What is required -
Locate the word "Open" in the entries below, then gather every line that holds it.

Records -

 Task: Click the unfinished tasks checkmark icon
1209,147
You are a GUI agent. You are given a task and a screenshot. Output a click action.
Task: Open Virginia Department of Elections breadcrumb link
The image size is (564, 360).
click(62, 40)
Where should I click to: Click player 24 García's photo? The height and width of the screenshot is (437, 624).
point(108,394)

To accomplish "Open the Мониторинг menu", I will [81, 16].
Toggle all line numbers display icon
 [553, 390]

==

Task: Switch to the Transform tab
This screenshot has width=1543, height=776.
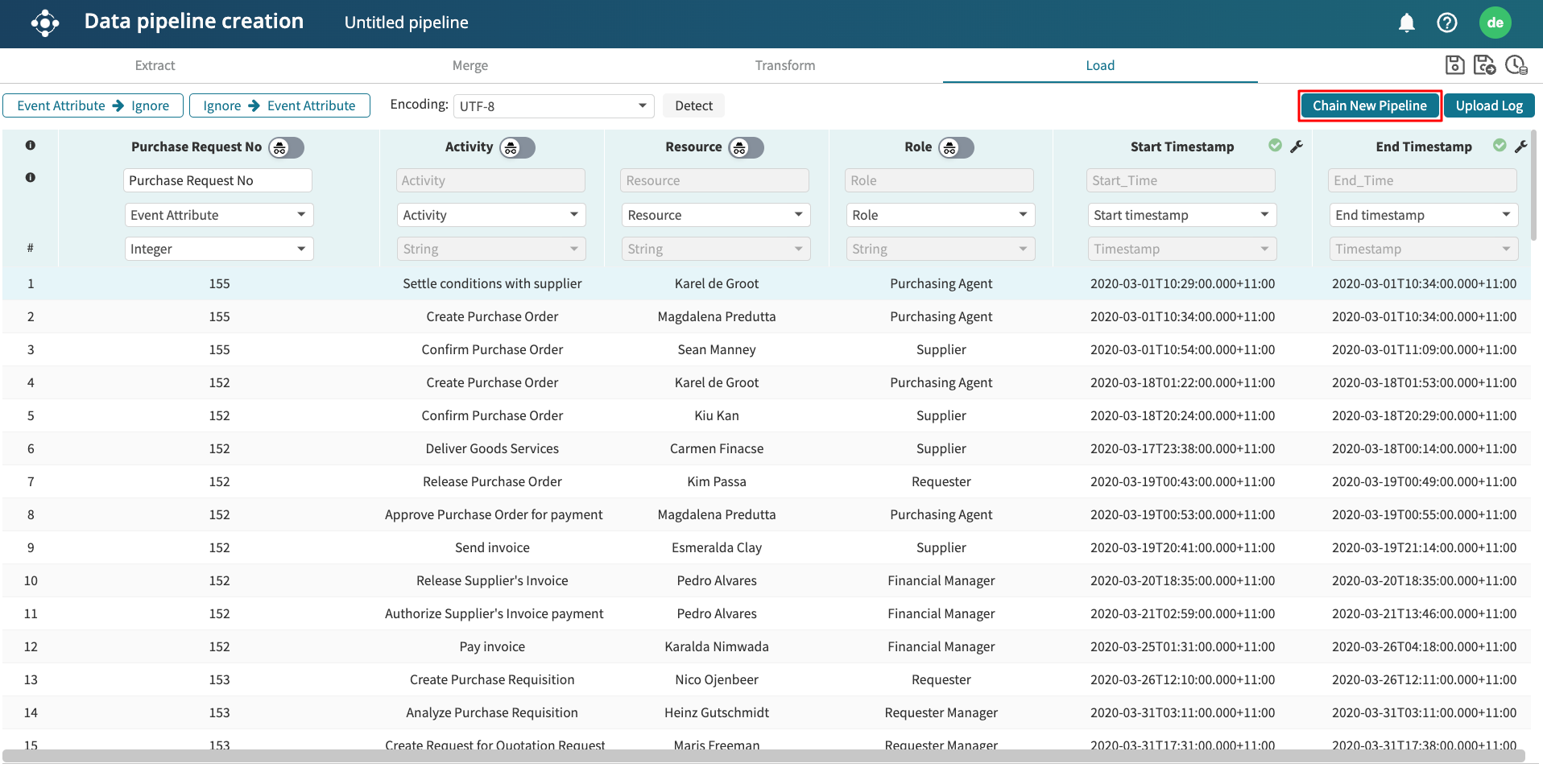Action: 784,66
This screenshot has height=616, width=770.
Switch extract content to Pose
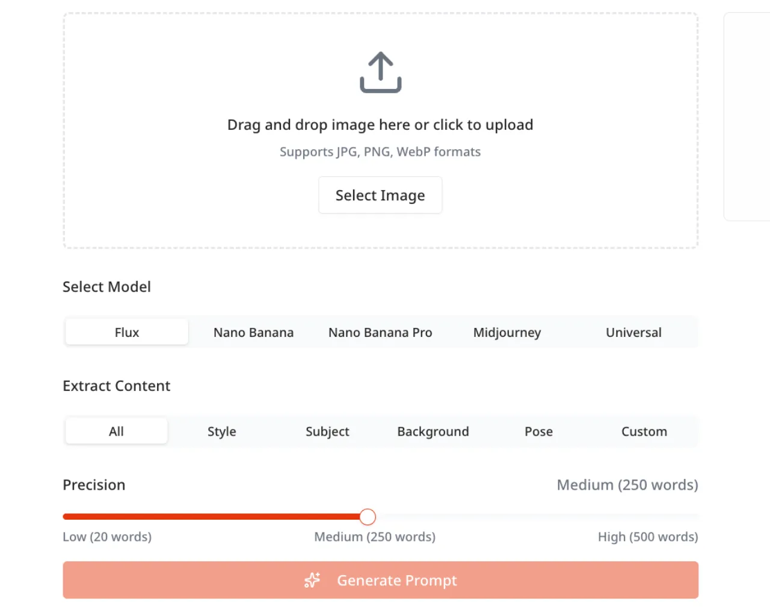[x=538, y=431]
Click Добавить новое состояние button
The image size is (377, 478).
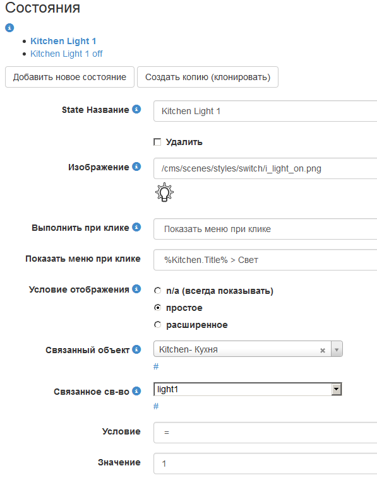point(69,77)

Response -
Task: Open Virginia Department of Elections breadcrumb link
To accomplish "Open the Мониторинг menu", I will [81, 16].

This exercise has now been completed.